O Governo concretizou nos últimos dias um conjunto de operações necessárias à privatização da companhia aérea nacional, incluindo a passagem da Portugália da holding TAP SGPS para a TAP S.A., a empresa que será aberta aos privados. O caderno de encargos deverá ficar definido até ao mês de março, mas o processo não está isento de contingências. Ao que o Dinheiro Vivo apurou, um dos riscos que se colocam à operação será uma possível tentativa de impugnação da venda da Portugália à TAP S.A. pela companhia brasileira Azul, o que na prática corresponderia a pôr em causa a privatização, com o argumento de que a operação, realizada por cerca de 4 milhões de euros, foi feita por um valor demasiado baixo, em prejuízo dos credores.
Este será mais um capítulo do braço-de-ferro que a Azul tem em curso com a TAP SGSP, para exigir o pagamento de uma emissão de obrigações no valor de 165,7 milhões de euros que subscreveu quando era acionista da companhia portuguesa.

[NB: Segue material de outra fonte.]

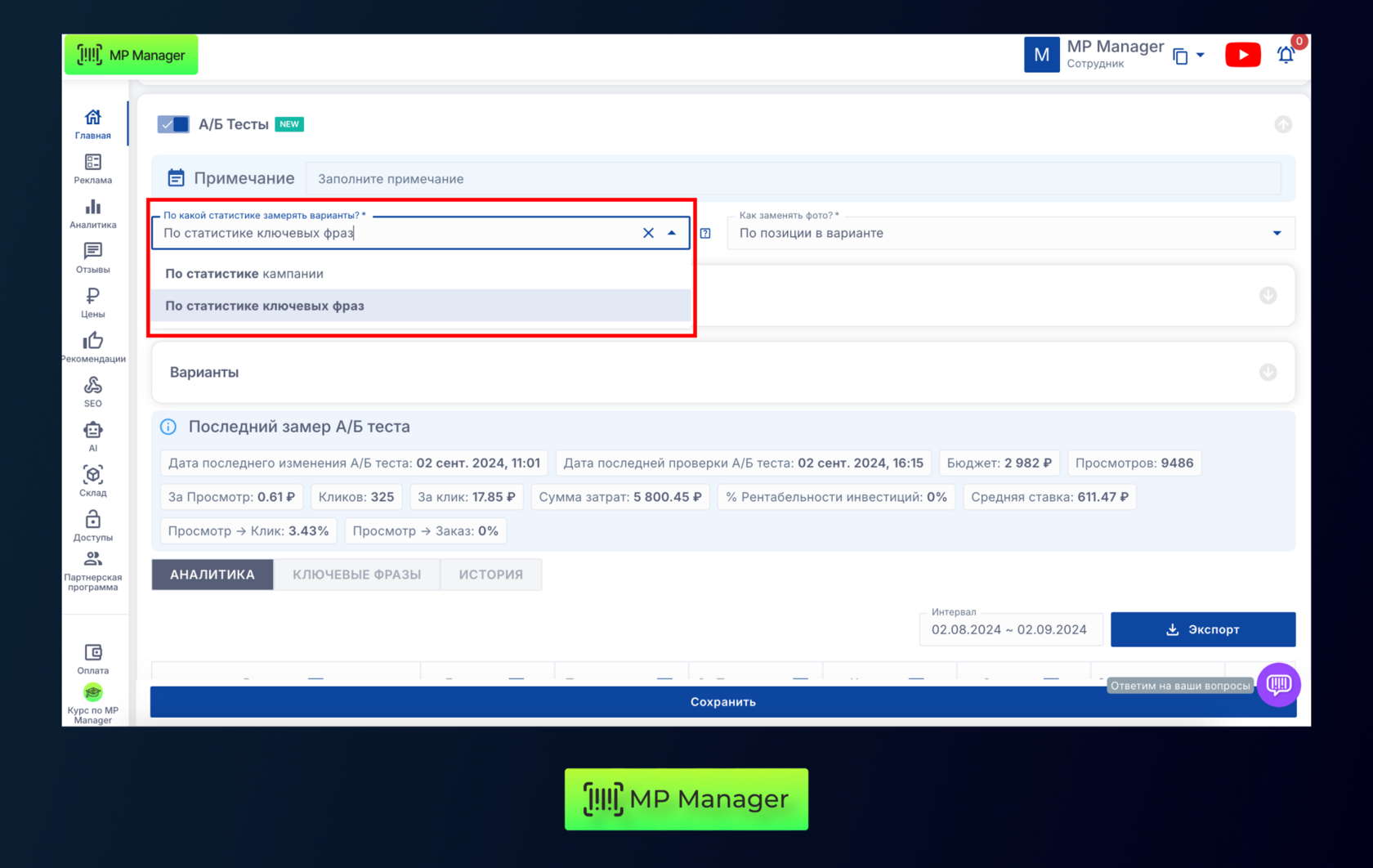1373x868 pixels.
Task: Clear the selected statistics value
Action: pos(648,233)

Tal como o Diário de Notícias avançou a 5 de novembro, o grupo brasileiro alega que a passagem dos ativos da TAP SGPS para a TAP SA será uma forma de esvaziar a holding, impedindo-a de cumprir as suas obrigações para com os credores, constituindo uma situação de incumprimento.
Já o Governo português e a TAP consideram que o referido empréstimo obrigacionista que a Azul subscreveu no tempo em que David Neeleman era acionista de ambas constituiu, na verdade, um suprimento. E, assim sendo, será um crédito subordinado, que não tem precedência em relação a outros créditos. Segundo o Expresso, este é o entendimento da Morais Leitão, a sociedade de advogados que assessora a TAP neste diferendo com os brasileiros da Azul.

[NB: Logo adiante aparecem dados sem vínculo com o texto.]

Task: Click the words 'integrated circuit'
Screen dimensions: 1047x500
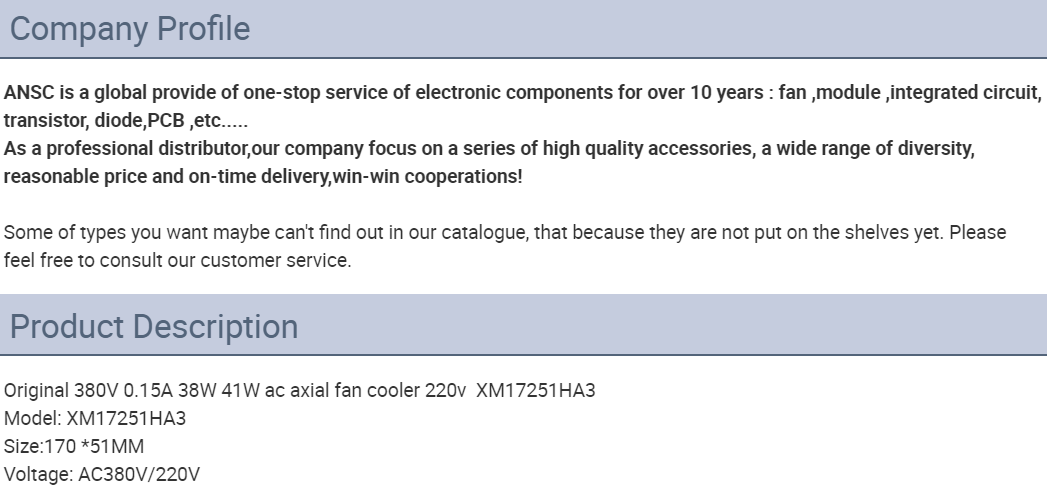Action: (x=965, y=93)
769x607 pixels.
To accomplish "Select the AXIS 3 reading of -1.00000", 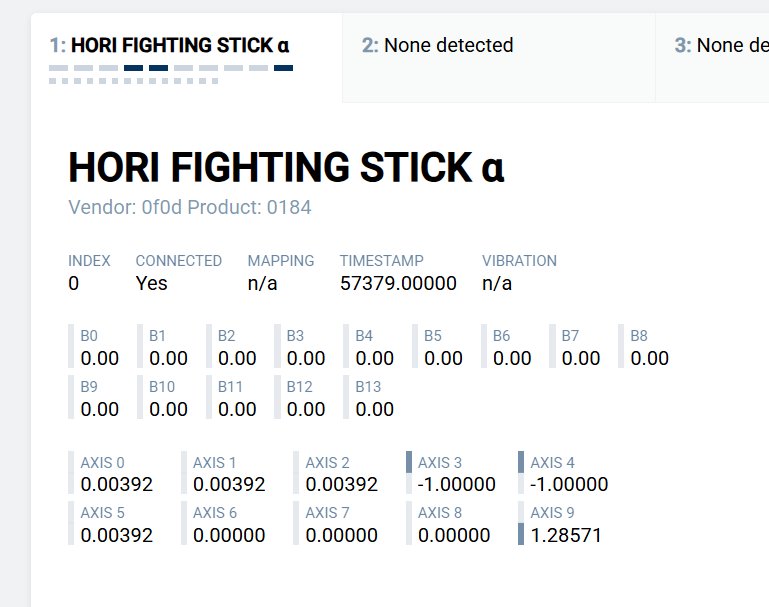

O Dinheiro Vivo tentou obter esclarecimentos de fonte da companhia brasileira, mas até ao fecho tal não foi possível.
Privatização avança no primeiro trimestre
A venda da Portugália, da Cateringpor e da UCS à TAP S.A. eram passos essenciais para a privatização desta última. Com as operações em causa, a holding TAP SGPS fica apenas detentora de uma participação na antiga TAP Manutenção e Engenharia, no Brasil, que está em vias de ser liquidada.
Juntamente com a transferência destes ativos, que estava prevista no plano de reestruturação que foi assinado com a Comissão Europeia em 2021, o Governo procedeu a uma última injeção de capital na companhia aérea, no valor de 342 milhões de euros. Espera-se agora que o processo de privatização arranque com a divulgação do caderno de encargos, em março, que deverá colocar como condições a manutenção do hub da TAP em Lisboa e a continuação das rotas estratégicas da empresa no Brasil, na África lusófona e na América do Norte. O ponto mais relevante será a dimensão da participação acionista que o Estado irá alienar.
O apoio do maior partido da oposição é relevante para que o eventual investidor tenha a segurança necessária para poder avançar com a operação, até porque dificilmente quererão avançar se existir o risco de o Estado um dia reverter a venda, à semelhança do que sucedeu na anterior tentativa de privatização, disse ao Dinheiro Vivo uma fonte ligada ao processo. O mais provável será a venda de uma participação minoritária, ficando prevista a possibilidade de mais tarde poder ser reforçada, defendeu a mesma fonte. Até ao momento, três grupos internacionais parecem ser os mais prováveis candidatos à compra da TAP: a Lufthansa, a IAG (Ibéria e British Airways) e a Air-France KLM.
O diretor da GoodBody Capital Markets e especialista em aviação, Joe Gill, disse à Lusa, na semana passada, que os grupos IAG e Lufthansa são os candidatos mais óbvios à privatização da TAP, pelo seu track record de aquisição de companhias mais pequenas e pela sua solidez financeira.
“Penso que os dois grupos de grande dimensão mais óbvios [na privatização da TAP] são o IAG e o grupo Lufthansa, tudo se resumiria a estes dois, têm um historial de sucesso na compra de pequenas empresas e têm solidez financeira, o que não sei se a Air France-KLM tem, [...] eles têm uma grande quantidade em dívida”, apontou Joe Gill, num encontro com jornalistas portugueses, em Dublin, Irlanda, citado pela agência noticiosa. Joe Gill foi consultor do IAG na compra da companhia aérea de bandeira irlandesa, Aer Lingus, em 2015.
Se estivesse a trabalhar com o Governo português, aconselharia a garantir que o comprador tem solidez financeira”, adiantou o consultor, que também não vê com bons olhos o Estado manter uma posição maioritária na companhia aérea. “Podem interferir em decisões que não são boas para a companhia aérea, acrescentou. O consultor defendeu ainda que uma estrutura com vários acionistas é desaconselhável.